## Série d'exercices
1. Quelles étapes du cadre ritualisé du deuil dans les communautés musulmanes l'article sur le deuil en islam énumère-t-il ?
2. Prolongez l'article sur le deuil en islam à partir de sa dernière phrase, en gardant le même ton.

## Extrait du document
_ _ _
Deuil en islam : ces musulmans qui osent dire leur doute face à la perte

Quand l’imam a prononcé la dernière prière sur le corps de ma mère, j’ai senti le sol se dérober sous mes pieds. Moi, Karim, 32 ans, pratiquant depuis toujours, je me suis retrouvé dans un territoire inconnu. « Allah l’a rappelée à Lui », m’ont répété les proches venus présenter leurs condoléances. Ces mots qui m’avaient toujours semblé apaisants sonnaient soudain creux. Pendant des semaines, ma prière s’est faite mécanique, mes supplications silencieuses. Comment continuer à croire quand la douleur devient si intense qu’elle obscurcit même la lumière de la foi ? 📿

Le choc du deuil : quand la foi vacille 💔

Dans les communautés musulmanes, le deuil suit traditionnellement un cadre ritualisé : la toilette mortuaire (ghusl), l’enterrement rapide, les trois jours de recueillement, puis l’Arbaïn (commémoration du 40ème jour). Mais derrière ces pratiques codifiées se cache une réalité rarement abordée : la crise spirituelle que peut déclencher la perte d’un être cher.

« La mort d’un proche est souvent le moment où notre foi est mise à l’épreuve la plus sévère », explique Nadia Bennani, psychologue spécialisée dans l’accompagnement des personnes endeuillées. « Beaucoup de musulmans se sentent coupables d’éprouver de la colère ou de questionner leur foi après un décès, alors que ces réactions sont parfaitement normales dans le processus de deuil. »

Cette crise des repères touche particulièrement les jeunes générations, prises entre les injonctions communautaires à la résilience immédiate (« C’est la volonté d’Allah ») et leur besoin légitime de traverser pleinement leur douleur. Certains musulmans brisent aujourd’hui ce tabou, osant parler de ces moments où les larmes refusent de couler, où la prière devient impossible.

Entre tradition et besoin d’individualité 🔄

Ahmed, 45 ans, se souvient : « Après la mort de mon père, j’ai ressenti un immense vide spirituel. Moi qui priais cinq fois par jour, je n’arrivais plus à me concentrer. La pression familiale pour ‘rester fort’ et ‘accepter la volonté divine’ m’empêchait d’exprimer ma souffrance. J’ai même cessé de me rendre à la mosquée pendant plusieurs mois. »

Ce témoignage met en lumière la tension entre l’approche communautaire traditionnelle du deuil en islam et les besoins psychologiques individuels. Traditionnellement, le soutien communautaire s’exprime par une présence constante, des repas partagés, des récitations du Coran. Mais cette sollicitude peut parfois devenir étouffante pour celui qui a besoin d’espace pour apprivoiser sa douleur.
_ _ _
## Liste
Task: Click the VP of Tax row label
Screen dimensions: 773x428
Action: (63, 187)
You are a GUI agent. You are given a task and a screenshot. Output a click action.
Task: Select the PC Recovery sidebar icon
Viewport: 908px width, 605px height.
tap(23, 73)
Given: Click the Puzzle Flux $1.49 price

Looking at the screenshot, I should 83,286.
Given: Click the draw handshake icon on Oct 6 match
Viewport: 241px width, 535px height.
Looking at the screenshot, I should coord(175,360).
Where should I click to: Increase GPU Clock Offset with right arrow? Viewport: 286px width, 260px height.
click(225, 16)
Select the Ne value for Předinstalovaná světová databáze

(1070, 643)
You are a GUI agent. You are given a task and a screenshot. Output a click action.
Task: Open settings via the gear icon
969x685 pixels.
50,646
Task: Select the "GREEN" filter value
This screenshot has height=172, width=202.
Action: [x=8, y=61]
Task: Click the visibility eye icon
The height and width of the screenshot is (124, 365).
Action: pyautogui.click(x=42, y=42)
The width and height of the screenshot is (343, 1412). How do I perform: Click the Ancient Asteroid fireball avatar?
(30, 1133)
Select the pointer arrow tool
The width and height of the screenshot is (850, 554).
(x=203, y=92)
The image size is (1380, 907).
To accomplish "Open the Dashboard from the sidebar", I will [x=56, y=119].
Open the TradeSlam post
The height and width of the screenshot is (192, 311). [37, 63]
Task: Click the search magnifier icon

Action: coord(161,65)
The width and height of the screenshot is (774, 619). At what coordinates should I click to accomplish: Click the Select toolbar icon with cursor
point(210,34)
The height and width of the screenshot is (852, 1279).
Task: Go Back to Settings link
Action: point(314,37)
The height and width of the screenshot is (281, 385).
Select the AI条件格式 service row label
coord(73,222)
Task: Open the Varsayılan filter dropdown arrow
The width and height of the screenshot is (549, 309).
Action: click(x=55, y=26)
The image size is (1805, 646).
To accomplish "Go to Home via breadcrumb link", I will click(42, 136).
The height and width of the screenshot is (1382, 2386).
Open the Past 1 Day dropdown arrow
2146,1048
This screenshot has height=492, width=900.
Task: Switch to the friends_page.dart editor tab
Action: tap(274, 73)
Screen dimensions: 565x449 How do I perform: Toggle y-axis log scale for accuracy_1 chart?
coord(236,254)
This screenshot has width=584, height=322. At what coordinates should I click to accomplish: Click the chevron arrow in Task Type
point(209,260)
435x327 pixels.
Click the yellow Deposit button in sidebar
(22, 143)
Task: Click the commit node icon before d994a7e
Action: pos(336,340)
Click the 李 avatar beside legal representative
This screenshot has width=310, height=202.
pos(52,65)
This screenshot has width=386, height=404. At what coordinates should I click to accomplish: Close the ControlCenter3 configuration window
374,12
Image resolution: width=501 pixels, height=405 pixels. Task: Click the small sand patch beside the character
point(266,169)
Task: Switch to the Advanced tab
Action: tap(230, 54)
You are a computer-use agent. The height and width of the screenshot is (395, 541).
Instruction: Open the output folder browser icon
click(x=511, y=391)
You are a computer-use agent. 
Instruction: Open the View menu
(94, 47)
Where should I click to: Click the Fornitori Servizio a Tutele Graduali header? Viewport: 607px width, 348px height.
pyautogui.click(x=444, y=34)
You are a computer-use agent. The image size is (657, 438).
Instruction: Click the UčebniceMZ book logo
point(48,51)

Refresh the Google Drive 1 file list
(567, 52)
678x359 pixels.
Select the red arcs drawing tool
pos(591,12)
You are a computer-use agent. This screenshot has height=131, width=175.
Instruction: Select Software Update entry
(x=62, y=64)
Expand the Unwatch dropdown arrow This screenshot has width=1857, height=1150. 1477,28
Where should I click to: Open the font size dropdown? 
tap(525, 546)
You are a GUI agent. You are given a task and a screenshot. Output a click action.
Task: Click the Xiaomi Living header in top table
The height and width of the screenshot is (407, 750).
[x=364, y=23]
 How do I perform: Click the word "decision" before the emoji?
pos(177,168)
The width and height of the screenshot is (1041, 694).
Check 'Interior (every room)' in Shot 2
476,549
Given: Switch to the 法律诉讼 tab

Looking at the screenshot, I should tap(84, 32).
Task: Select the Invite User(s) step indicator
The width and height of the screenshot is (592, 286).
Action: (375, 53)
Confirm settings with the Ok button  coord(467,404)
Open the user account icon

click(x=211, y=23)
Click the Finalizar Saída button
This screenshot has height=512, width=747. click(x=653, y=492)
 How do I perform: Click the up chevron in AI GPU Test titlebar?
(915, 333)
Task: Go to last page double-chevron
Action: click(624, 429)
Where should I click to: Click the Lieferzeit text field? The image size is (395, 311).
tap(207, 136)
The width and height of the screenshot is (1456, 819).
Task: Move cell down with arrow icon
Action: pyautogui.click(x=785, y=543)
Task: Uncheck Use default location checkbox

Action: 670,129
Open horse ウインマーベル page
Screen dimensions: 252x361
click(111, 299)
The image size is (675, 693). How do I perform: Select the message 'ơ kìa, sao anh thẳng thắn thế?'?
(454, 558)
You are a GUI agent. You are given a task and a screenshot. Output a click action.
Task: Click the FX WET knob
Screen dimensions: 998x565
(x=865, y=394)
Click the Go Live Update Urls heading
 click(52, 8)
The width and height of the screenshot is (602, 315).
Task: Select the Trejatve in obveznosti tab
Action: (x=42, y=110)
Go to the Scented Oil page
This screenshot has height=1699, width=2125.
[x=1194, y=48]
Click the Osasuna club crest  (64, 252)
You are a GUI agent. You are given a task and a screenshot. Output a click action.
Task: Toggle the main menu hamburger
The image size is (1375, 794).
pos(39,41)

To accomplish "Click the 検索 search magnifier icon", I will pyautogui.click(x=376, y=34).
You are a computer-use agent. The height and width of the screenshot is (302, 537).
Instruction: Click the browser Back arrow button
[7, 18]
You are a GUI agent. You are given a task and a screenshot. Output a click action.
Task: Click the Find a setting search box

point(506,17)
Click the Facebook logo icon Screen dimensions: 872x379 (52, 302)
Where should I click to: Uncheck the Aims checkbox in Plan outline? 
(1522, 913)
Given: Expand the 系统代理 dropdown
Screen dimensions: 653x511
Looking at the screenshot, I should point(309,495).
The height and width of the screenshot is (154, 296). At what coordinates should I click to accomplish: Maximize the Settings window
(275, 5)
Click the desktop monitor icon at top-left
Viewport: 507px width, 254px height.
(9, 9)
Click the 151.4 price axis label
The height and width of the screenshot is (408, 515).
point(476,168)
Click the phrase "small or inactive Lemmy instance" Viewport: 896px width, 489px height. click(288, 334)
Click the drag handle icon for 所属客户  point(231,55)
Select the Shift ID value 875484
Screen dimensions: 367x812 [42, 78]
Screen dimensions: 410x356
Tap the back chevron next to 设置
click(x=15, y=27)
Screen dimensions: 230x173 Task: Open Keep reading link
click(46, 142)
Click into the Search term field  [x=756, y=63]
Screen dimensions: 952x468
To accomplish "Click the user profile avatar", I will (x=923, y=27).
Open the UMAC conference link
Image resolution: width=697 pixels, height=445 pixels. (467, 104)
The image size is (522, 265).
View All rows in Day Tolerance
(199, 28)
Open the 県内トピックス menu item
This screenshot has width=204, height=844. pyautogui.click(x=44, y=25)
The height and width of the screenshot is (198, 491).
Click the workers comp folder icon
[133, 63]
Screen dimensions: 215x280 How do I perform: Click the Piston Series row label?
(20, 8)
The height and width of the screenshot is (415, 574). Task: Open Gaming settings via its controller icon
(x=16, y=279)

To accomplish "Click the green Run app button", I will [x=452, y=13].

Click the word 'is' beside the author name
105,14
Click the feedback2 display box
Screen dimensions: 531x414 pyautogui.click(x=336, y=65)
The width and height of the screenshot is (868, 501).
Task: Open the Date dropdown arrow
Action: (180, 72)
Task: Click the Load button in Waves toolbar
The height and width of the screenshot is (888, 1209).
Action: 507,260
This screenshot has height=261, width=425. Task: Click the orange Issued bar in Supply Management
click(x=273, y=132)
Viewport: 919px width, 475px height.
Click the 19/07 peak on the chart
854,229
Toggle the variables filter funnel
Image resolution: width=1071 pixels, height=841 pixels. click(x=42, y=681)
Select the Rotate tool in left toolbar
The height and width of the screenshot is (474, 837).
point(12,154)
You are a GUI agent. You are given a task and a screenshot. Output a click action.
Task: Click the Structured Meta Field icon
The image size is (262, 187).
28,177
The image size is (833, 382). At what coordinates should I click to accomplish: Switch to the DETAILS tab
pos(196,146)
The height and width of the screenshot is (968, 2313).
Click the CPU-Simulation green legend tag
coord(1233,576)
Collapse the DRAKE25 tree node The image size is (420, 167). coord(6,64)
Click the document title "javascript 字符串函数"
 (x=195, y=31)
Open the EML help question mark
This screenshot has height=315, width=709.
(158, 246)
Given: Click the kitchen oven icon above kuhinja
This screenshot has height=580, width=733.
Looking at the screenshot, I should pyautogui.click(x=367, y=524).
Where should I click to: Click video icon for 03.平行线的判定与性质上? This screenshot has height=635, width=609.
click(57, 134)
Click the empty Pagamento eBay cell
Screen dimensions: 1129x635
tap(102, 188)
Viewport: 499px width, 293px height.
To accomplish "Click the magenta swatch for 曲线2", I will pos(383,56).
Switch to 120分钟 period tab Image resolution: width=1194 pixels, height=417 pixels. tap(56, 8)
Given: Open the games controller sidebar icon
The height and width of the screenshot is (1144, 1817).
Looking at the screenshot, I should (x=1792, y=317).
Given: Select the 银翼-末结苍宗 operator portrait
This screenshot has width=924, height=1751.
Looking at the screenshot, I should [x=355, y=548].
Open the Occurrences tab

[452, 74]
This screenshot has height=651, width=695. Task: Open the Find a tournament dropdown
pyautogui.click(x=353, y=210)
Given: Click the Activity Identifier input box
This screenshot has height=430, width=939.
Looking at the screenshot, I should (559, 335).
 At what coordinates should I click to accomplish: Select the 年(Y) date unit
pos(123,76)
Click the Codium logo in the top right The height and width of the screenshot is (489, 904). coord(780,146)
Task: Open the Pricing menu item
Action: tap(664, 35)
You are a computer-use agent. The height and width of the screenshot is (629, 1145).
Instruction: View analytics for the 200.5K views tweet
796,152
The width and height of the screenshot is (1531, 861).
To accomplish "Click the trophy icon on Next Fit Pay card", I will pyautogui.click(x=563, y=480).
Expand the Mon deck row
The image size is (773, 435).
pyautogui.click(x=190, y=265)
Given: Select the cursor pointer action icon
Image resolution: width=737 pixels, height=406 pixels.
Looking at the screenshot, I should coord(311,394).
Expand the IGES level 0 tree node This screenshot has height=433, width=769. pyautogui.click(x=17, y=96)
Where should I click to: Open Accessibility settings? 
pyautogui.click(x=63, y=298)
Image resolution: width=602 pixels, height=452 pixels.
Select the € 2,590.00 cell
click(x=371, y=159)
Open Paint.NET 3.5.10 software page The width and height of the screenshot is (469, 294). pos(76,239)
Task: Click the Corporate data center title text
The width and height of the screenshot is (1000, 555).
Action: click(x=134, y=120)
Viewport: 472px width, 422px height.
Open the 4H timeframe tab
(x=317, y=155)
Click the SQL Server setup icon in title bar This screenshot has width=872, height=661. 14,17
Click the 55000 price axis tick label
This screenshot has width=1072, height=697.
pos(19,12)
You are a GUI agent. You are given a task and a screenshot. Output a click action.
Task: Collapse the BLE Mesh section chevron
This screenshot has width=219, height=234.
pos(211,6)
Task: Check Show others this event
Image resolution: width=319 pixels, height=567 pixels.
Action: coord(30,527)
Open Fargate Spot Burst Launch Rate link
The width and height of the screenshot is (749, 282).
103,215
_ _ _
## Corrigés
1.
- la toilette mortuaire (ghusl)
- l'enterrement rapide
- les trois jours de recueillement
- l'Arbaïn (commémoration du 40ème jour)

2.
« Dans l’islam, le deuil est conçu comme un processus collectif où la communauté porte une partie du fardeau. Mais nos sociétés contemporaines valorisent davantage l’expression individuelle des émotions. Ce décalage crée parfois une souffrance supplémentaire chez les endeuillés musulmans qui se sentent incompris dans leur besoin d’intimité. » – Dr. Samia Khatib, spécialiste en psychologie interculturelle

La santé mentale : l’autre dimension du deuil 🧠

Fatima, 28 ans, raconte : « Après le décès de mon frère dans un accident, j’ai développé une angoisse permanente. Mes proches me recommandaient de prier davantage, mais j’avais besoin d’une aide professionnelle. Consulter un psychologue a été une démarche difficile à faire accepter dans mon entourage. »

La prise en compte des aspects psychologiques du deuil reste un sujet sensible dans certains milieux. Pourtant, la santé mentale devient progressivement un combat porté par les jeunes musulmans, qui militent pour une approche plus équilibrée où spiritualité et soutien psychologique se complètent plutôt que s’opposent.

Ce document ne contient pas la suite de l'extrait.